As the afternoon wore on, the solitude of the peninsula was broken as several tour buses appeared, crowds surrounding the monuments and cemeteries as I approached them. Before long, however, the crowds had gone and I carried on up the road towards the Hill 60 cemetery. The light from the setting sun turned the white stone of the monuments golden as I sat and stared out at the surrounding beautifully fertile farmland, and the ocean in the distance trying to imagine what it must have been like 90 years before.

The following morning I woke before sunrise and hit the trail again, this time with an aim to visit the largest of the monuments on top of the peninsula’s spine. As I walked, I was passed by many tractors loaded with people on their way out to work in the fields. Later in the morning I passed through a small Turkish village, complete with its own war graves and monuments.

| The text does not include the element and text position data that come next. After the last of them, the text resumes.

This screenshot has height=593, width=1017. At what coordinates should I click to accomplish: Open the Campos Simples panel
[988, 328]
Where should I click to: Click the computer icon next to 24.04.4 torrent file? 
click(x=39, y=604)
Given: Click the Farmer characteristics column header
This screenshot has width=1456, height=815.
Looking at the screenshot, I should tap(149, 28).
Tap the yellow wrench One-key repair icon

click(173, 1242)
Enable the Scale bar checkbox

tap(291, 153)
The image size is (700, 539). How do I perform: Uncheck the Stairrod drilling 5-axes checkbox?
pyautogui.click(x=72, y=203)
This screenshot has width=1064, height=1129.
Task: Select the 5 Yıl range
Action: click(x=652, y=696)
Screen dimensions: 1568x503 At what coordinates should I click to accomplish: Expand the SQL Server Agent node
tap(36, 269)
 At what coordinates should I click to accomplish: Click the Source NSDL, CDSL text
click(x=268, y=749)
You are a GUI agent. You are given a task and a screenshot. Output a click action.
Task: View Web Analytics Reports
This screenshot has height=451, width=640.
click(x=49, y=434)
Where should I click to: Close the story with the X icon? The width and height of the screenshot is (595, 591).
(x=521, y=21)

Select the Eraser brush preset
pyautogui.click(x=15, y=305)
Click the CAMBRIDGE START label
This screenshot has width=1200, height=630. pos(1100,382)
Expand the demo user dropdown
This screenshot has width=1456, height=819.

It was probably roughly here that I lost my way, and instead of visiting the hilltop monuments, I found myself wandering through the beautiful countryside of Gallipoli. While my feet were growing tired, I was still enjoying the walk, picking stalks of wheat from the fields beside the road, and passing the time by husking and eating them one grain at a time. I didn’t even feel the need to accept a ride in the milk truck, which was an ordinary pickup laden with old fashioned milk cans picked up at the roadside where they’d been left by local farmers.

My return to Ejeabat had me there in time for a late lunch. I pondered what I should do with respect to travel. Eventually the unexciting nature of the town convinced me that I should head out for Istanbul that evening. I spent the afternoon and evening sitting in the town square, watching the ferry passengers come and go, and making new friends at the café at the square’s centre. Over the next few hours, I chatted with a retired horticulturalist, several young boys (this “chatting” consisted almost entirely of hand gestures… My Turkish still wasn’t very comprehensive,) and finally with a Turkish family who invited me to sit down and join them for a coffee, which turned out to be several coffees, only interrupted by the rain that forced them back home and me into the office of the bus company.

At 01:45 (considerably later than had been promised) the ferry arrived disgorging several buses, and sending the representatives of each company running across the road to meet them. One of the fellows was in such a rush that he was actually hit (softly thank goodness) by a car that had left the ferries just before the buses.

It was rather later than I’d planned, but before 02:00 I was aboard my bus, bound for Istanbul and for my last days in Turkey.